Format the records below as a JSON list of strings, one string per line with blank lines omitted, starting with the line containing "Task: Open the three-dot overflow menu" and going on through the line containing "Action: 743,859".

··· GIVEN INFORMATION

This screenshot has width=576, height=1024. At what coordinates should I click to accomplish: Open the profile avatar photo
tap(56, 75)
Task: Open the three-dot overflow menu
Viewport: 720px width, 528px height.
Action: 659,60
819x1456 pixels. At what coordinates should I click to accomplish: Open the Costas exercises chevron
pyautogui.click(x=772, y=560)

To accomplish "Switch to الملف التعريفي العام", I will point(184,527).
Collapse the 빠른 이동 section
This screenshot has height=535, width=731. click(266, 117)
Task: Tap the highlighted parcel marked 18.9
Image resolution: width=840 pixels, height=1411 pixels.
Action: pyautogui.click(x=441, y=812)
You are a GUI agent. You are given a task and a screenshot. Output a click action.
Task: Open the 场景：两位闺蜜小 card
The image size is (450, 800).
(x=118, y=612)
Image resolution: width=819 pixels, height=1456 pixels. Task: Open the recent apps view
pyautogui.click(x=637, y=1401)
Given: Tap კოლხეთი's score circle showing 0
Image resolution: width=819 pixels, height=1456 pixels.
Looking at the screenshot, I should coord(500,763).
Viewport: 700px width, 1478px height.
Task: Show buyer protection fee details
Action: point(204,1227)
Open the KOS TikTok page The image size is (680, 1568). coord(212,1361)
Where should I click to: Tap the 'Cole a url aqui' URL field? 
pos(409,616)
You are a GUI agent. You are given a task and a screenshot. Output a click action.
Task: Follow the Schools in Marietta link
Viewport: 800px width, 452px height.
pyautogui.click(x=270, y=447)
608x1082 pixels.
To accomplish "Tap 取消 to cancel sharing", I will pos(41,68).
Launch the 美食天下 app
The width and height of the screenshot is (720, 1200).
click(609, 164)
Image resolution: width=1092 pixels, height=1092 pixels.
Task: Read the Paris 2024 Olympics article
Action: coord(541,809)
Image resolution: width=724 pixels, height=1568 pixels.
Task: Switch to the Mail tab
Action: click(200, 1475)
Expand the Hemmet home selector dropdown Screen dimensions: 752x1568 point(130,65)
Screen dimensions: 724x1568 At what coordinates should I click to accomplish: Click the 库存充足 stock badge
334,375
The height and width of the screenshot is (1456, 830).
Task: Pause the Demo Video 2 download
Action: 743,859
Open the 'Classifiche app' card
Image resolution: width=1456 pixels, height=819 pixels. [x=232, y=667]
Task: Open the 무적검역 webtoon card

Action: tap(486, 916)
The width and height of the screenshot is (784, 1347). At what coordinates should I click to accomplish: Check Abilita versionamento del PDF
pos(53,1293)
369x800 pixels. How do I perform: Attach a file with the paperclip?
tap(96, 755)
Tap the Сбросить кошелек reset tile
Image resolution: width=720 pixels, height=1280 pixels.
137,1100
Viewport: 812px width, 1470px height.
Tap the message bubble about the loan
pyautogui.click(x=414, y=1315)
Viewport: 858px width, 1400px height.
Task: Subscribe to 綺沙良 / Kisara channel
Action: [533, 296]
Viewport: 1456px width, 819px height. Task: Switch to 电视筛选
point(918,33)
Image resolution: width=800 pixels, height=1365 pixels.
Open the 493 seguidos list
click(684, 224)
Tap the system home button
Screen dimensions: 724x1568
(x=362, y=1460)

······

## WRITTEN RESPONSE
[
  "Task: Open the three-dot overflow menu",
  "Viewport: 720px width, 528px height.",
  "Action: 659,60",
  "819x1456 pixels. At what coordinates should I click to accomplish: Open the Costas exercises chevron",
  "pyautogui.click(x=772, y=560)",
  "To accomplish \"Switch to الملف التعريفي العام\", I will point(184,527).",
  "Collapse the 빠른 이동 section",
  "This screenshot has height=535, width=731. click(266, 117)",
  "Task: Tap the highlighted parcel marked 18.9",
  "Image resolution: width=840 pixels, height=1411 pixels.",
  "Action: pyautogui.click(x=441, y=812)",
  "You are a GUI agent. You are given a task and a screenshot. Output a click action.",
  "Task: Open the 场景：两位闺蜜小 card",
  "The image size is (450, 800).",
  "(x=118, y=612)",
  "Image resolution: width=819 pixels, height=1456 pixels. Task: Open the recent apps view",
  "pyautogui.click(x=637, y=1401)",
  "Given: Tap კოლხეთი's score circle showing 0",
  "Image resolution: width=819 pixels, height=1456 pixels.",
  "Looking at the screenshot, I should coord(500,763).",
  "Viewport: 700px width, 1478px height.",
  "Task: Show buyer protection fee details",
  "Action: point(204,1227)",
  "Open the KOS TikTok page The image size is (680, 1568). coord(212,1361)",
  "Where should I click to: Tap the 'Cole a url aqui' URL field? ",
  "pos(409,616)",
  "You are a GUI agent. You are given a task and a screenshot. Output a click action.",
  "Task: Follow the Schools in Marietta link",
  "Viewport: 800px width, 452px height.",
  "pyautogui.click(x=270, y=447)",
  "608x1082 pixels.",
  "To accomplish \"Tap 取消 to cancel sharing\", I will pos(41,68).",
  "Launch the 美食天下 app",
  "The width and height of the screenshot is (720, 1200).",
  "click(609, 164)",
  "Image resolution: width=1092 pixels, height=1092 pixels.",
  "Task: Read the Paris 2024 Olympics article",
  "Action: coord(541,809)",
  "Image resolution: width=724 pixels, height=1568 pixels.",
  "Task: Switch to the Mail tab",
  "Action: click(200, 1475)",
  "Expand the Hemmet home selector dropdown Screen dimensions: 752x1568 point(130,65)",
  "Screen dimensions: 724x1568 At what coordinates should I click to accomplish: Click the 库存充足 stock badge",
  "334,375",
  "The height and width of the screenshot is (1456, 830).",
  "Task: Pause the Demo Video 2 download",
  "Action: 743,859"
]